Biodiversity is essential for life; nature provides for businesses (half of global Gross Domestic Product ,GDP, €40 trillion, depends on nature); the global population of wild species has fallen by 60% over the last 40 years; 1 million species are at risk of extinction; biodiversity loss and the climate crisis are interdependent and they exacerbate each other, etc.
The new EU-wide Biodiversity Strategy will:
- Establish protected areas for at least: 30% of land in Europe, 30% of sea in Europe, with stricter protection of remaining EU primary and old-growth forests legally binding nature restoration targets in 2021.
- Restore degraded ecosystems at land and sea across the whole of Europe by: increasing organic farming and biodiversity-rich landscape features on agricultural land, halting and reversing the decline of pollinators, reducing the use and risk of pesticides by 50% by 2030, restoring at least 25 000 km of EU rivers to a free-flowing state, and planting 3 billion trees by 2030.
- Unlock €20 billion per year for biodiversity through various sources, including EU funds and national and private funding. Natural capital and biodiversity considerations will be integrated into business practices.
- Put the EU in a leading position in the world in addressing the global biodiversity crisis. The Commission will mobilise all tools of external action and international partnerships for an ambitious new UN Global Biodiversity Framework at the Conference of the Parties to the Convention on Biological Diversity in 2021.
The business case for biodiversity: more than half of global GDP, some €40 trillion, depends on nature; 3 key economic sectors (construction, agriculture, food and drink, and they generate more than €7 trillion), and for example benefits of the EU Natura 2000 nature protection network are valued at between €200-300 billion per year.
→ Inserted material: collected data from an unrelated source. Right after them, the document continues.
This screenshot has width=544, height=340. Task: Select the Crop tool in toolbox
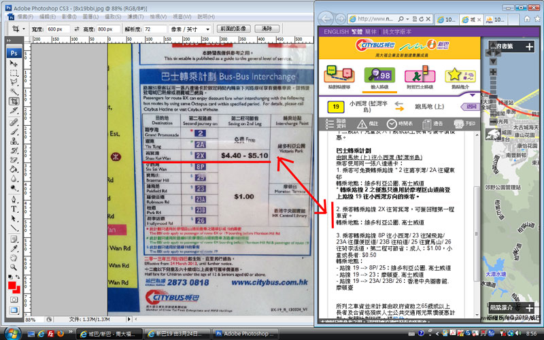click(14, 101)
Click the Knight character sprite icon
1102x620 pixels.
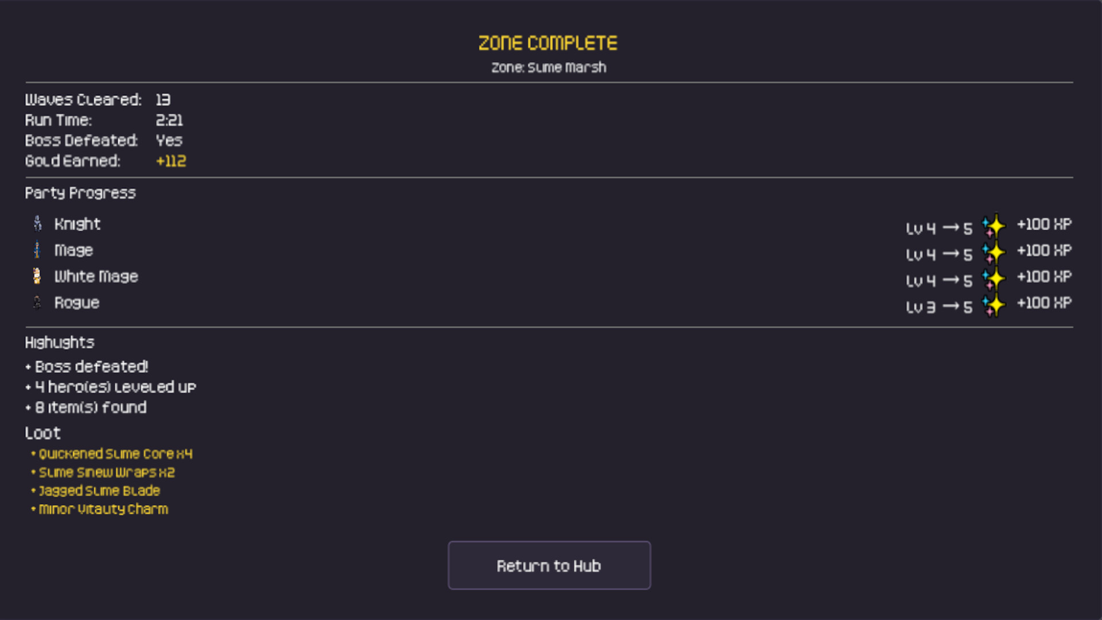(x=37, y=223)
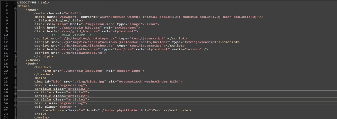Viewport: 337px width, 119px height.
Task: Collapse the html tag fold marker on line 2
Action: coord(15,6)
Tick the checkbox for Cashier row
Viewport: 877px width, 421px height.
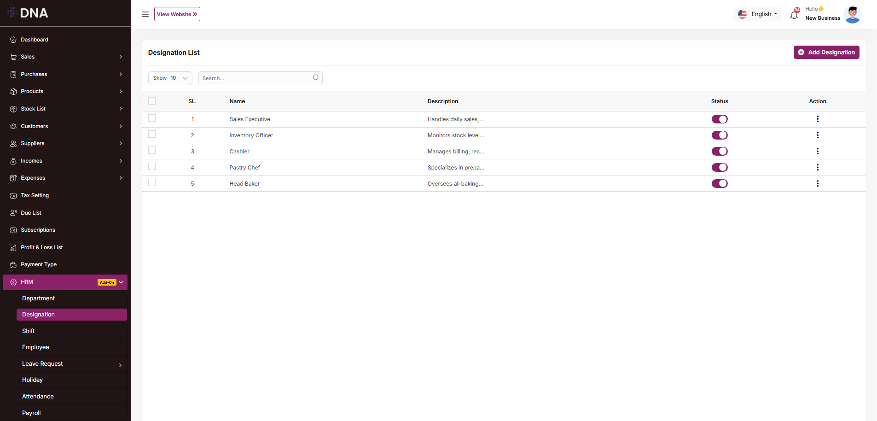click(152, 151)
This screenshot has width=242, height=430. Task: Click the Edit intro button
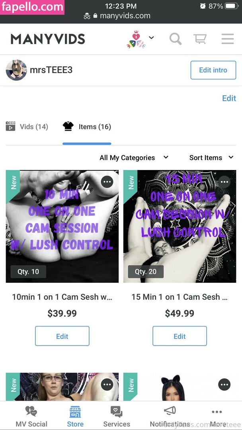(x=213, y=70)
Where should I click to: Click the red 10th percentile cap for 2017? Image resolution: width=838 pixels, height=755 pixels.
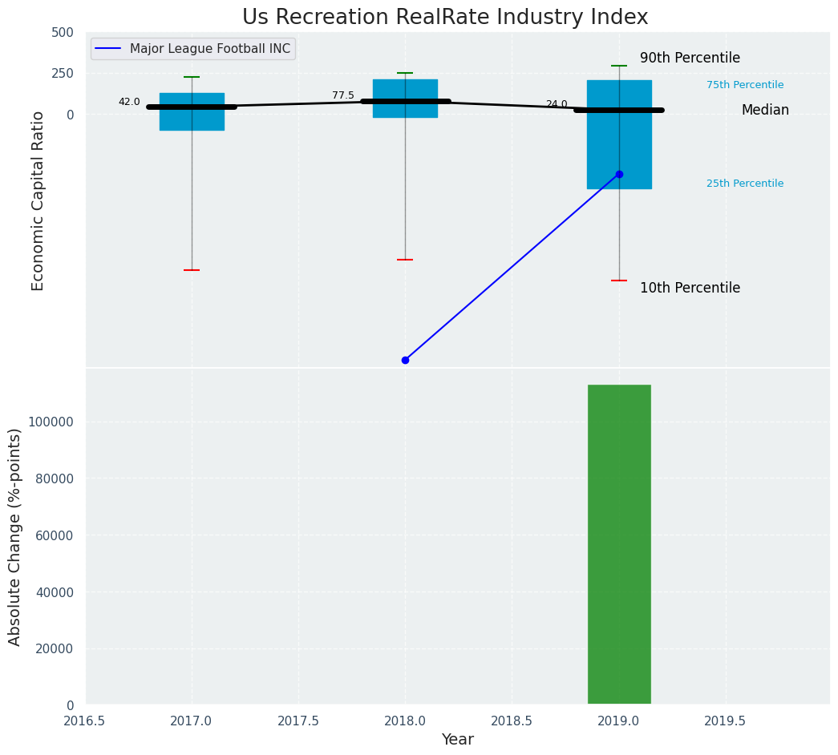pos(192,270)
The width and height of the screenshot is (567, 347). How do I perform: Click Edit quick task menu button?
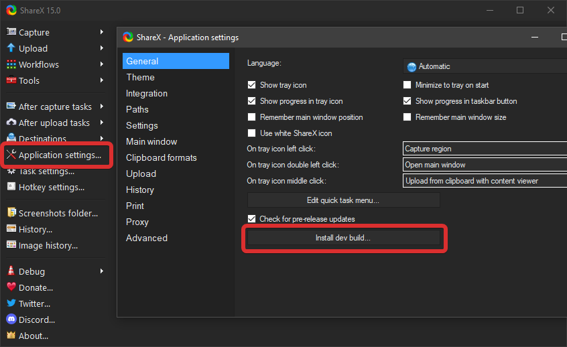point(343,200)
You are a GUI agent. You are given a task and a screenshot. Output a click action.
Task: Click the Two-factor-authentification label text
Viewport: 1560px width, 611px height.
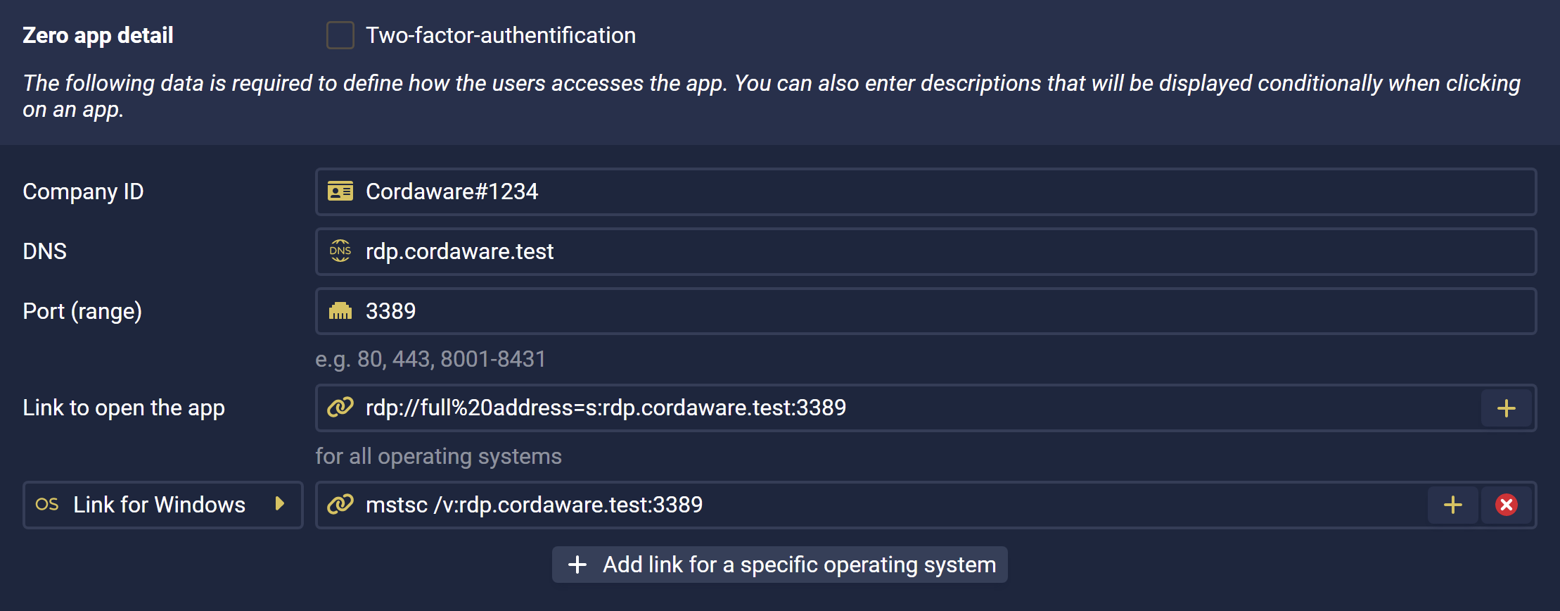click(501, 35)
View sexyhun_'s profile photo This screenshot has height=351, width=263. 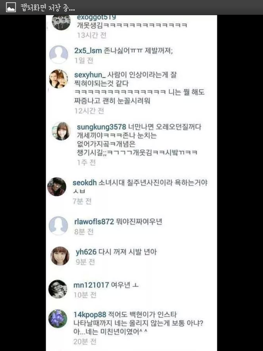[x=59, y=79]
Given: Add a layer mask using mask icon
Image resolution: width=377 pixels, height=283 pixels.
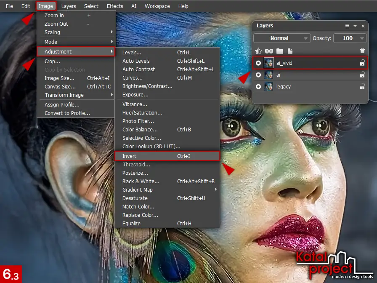Looking at the screenshot, I should point(269,51).
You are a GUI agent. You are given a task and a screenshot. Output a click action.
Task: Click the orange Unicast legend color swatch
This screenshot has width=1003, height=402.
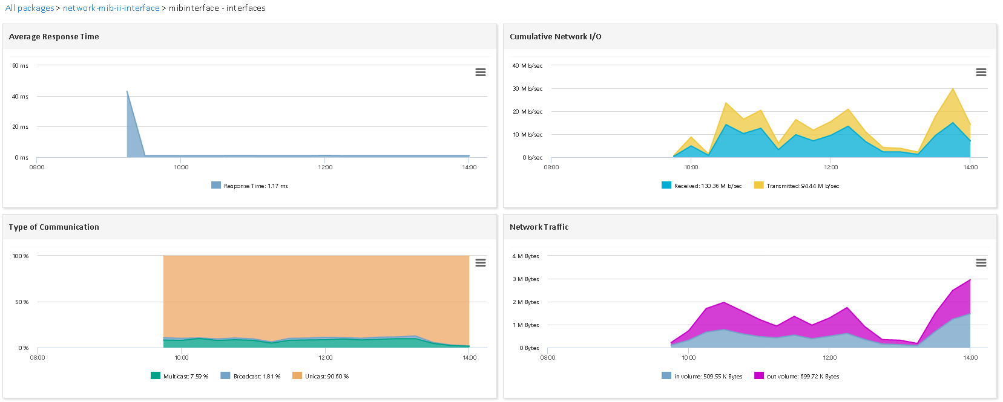[x=297, y=376]
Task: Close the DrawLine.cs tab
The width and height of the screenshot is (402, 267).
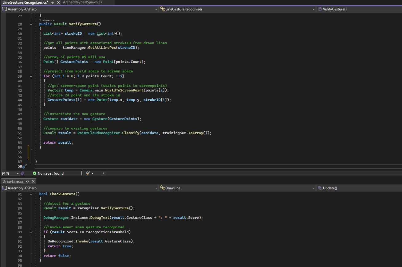Action: coord(33,181)
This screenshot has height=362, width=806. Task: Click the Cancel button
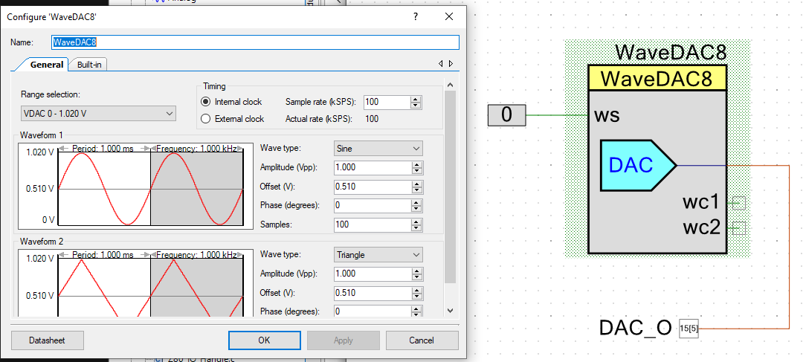tap(421, 340)
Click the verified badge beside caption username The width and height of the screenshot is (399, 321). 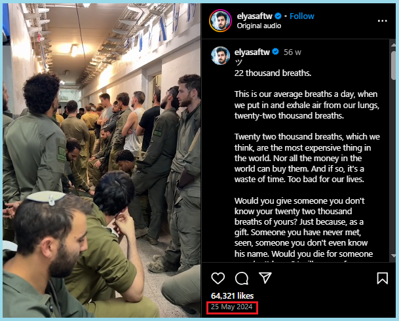(x=275, y=52)
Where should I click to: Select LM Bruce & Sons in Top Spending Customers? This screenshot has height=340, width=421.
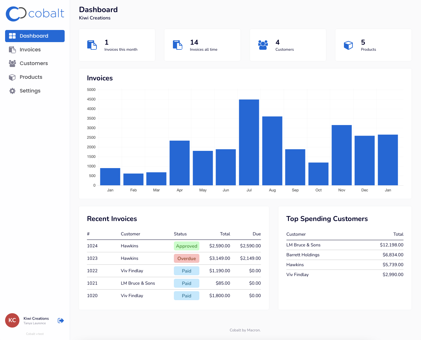[303, 245]
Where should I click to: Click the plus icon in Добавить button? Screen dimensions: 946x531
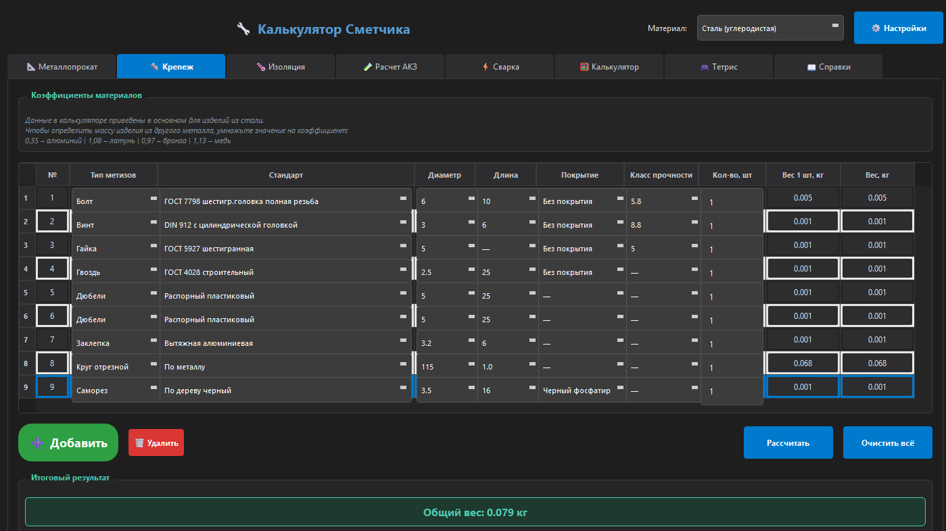[x=38, y=443]
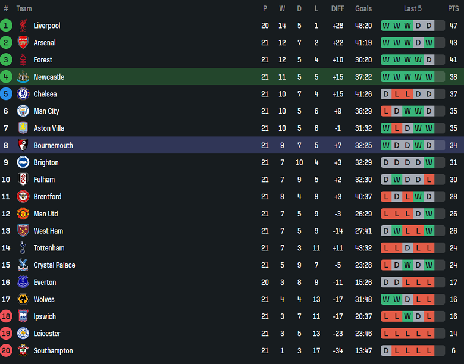This screenshot has width=464, height=364.
Task: Sort table by DIFF column header
Action: point(338,8)
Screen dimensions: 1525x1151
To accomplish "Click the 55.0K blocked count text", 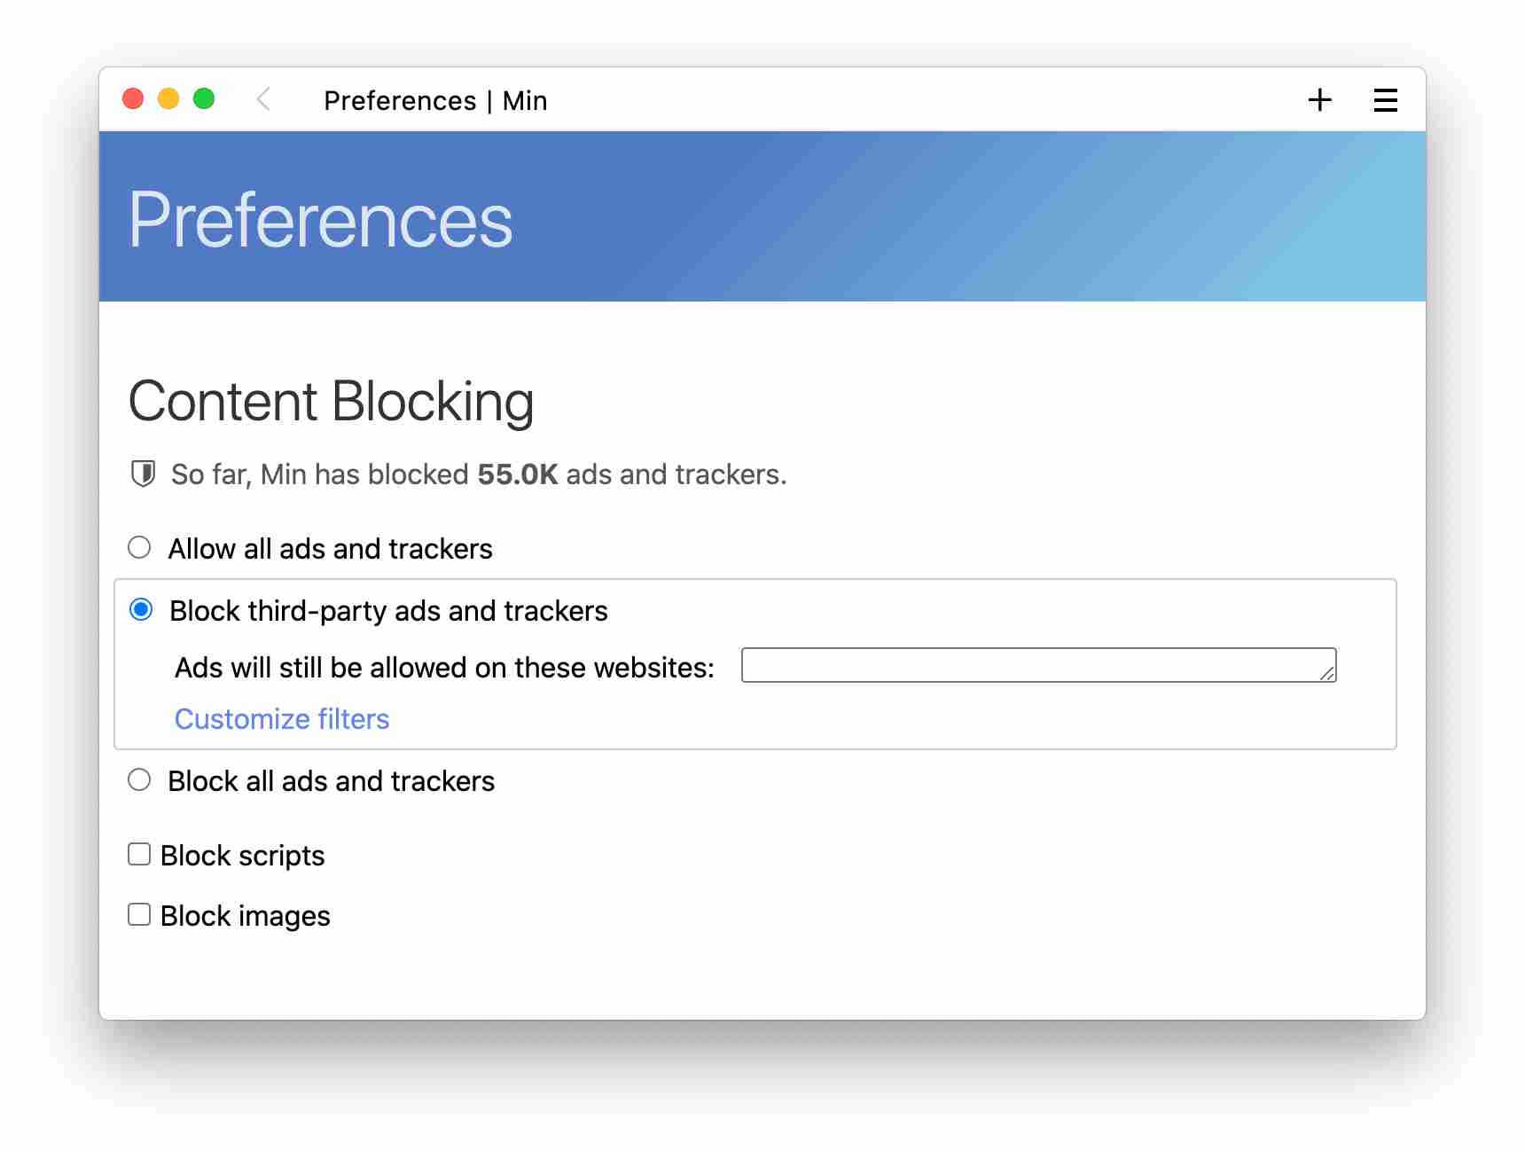I will click(x=518, y=475).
The economic and social costs of inaction include: the world already lost an estimated €3.5-18.5 trillion per year in ecosystem services from 1997 to 2011, and an estimated €5.5-10.5 trillion per year from land degradation. Biodiversity underpins EU and global food security; biodiversity loss risks put our food systems and nutrition at risk. More than 75% of global food crop types rely on animal pollination. On average, global mean crop yields of rice, maize and wheat are projected to decrease between 3% and 10% per degree of warming above historical levels, etc.
The Natura 2000 network has been estimated to support 104,000 direct jobs in protected areas management and conservation activities and 70,000 more indirect or induced jobs. This is based on annual investment of €6 billion for management and restoration of the network. In the future, it is expected that biodiversity needs could generate up to 500,000 jobs. Of the 25% of the EU budget dedicated to climate action, a significant proportion will be invested in biodiversity and nature-based solutions.